■ **EXERCISE PROMPT**
Where a line of the data below has the string "icon", copy that line.

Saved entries
"""
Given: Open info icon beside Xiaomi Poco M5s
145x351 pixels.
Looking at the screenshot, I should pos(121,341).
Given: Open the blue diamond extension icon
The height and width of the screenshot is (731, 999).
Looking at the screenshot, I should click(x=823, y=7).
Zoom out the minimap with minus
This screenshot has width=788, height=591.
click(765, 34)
"""
"""
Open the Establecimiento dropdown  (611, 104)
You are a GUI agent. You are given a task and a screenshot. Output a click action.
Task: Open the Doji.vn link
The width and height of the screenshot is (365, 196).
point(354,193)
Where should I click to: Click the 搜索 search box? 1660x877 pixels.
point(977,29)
"""
"""
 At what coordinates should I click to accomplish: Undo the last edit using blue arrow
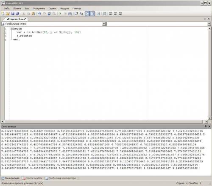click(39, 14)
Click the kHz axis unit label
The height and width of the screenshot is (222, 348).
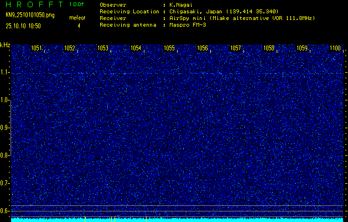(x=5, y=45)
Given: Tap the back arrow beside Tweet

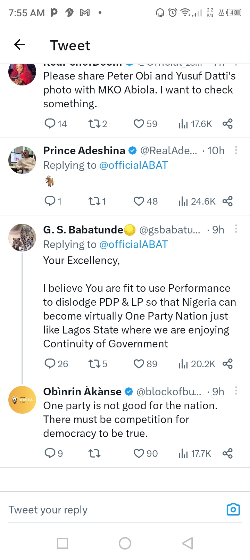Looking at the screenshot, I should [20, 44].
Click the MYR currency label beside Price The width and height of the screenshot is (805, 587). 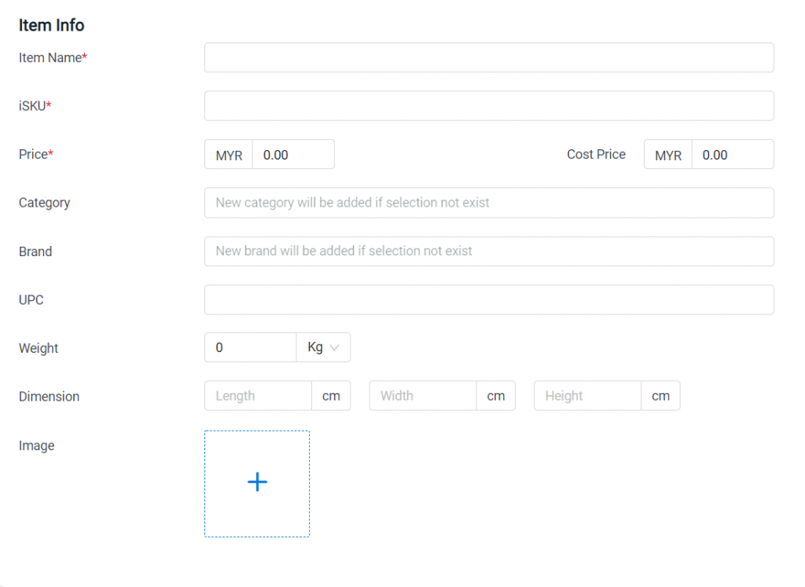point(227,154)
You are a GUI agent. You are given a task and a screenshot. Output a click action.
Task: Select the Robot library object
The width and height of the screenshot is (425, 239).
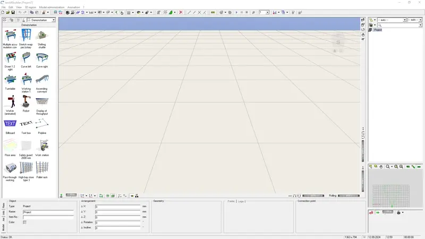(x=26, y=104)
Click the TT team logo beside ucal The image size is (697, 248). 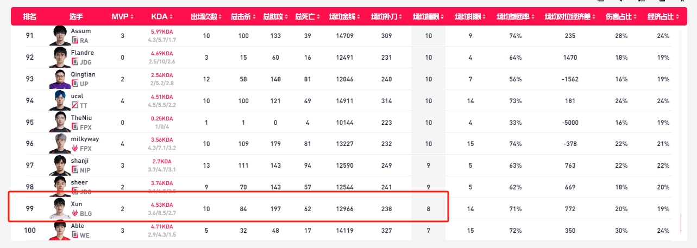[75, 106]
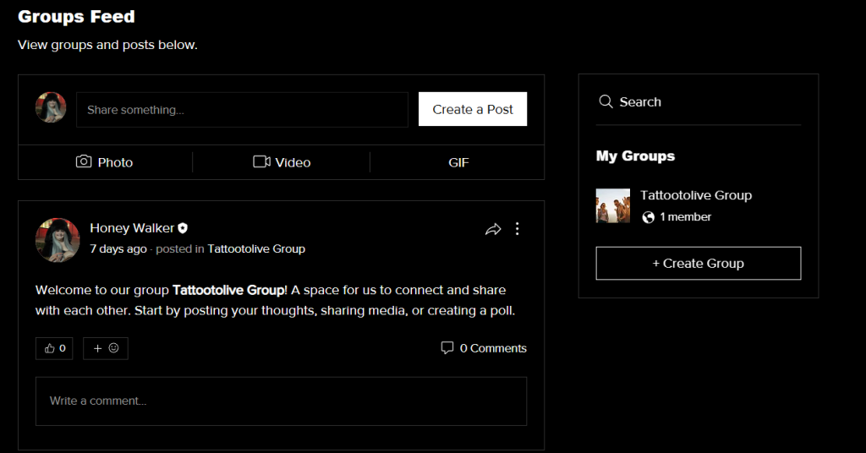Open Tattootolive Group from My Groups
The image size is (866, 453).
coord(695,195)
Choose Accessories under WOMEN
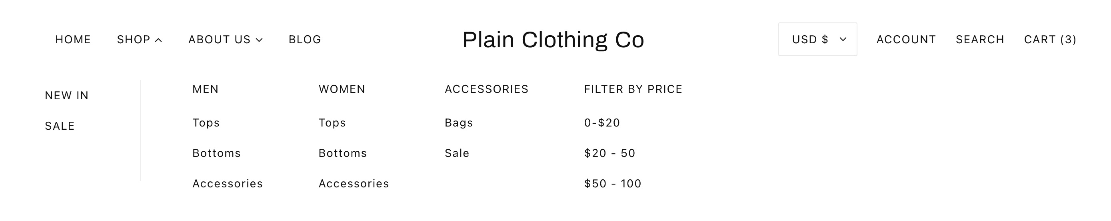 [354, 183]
"""
■ **ANSWER BELOW**
Given: Open info icon beside Xiaomi Poco M5s
Given: Open the blue diamond extension icon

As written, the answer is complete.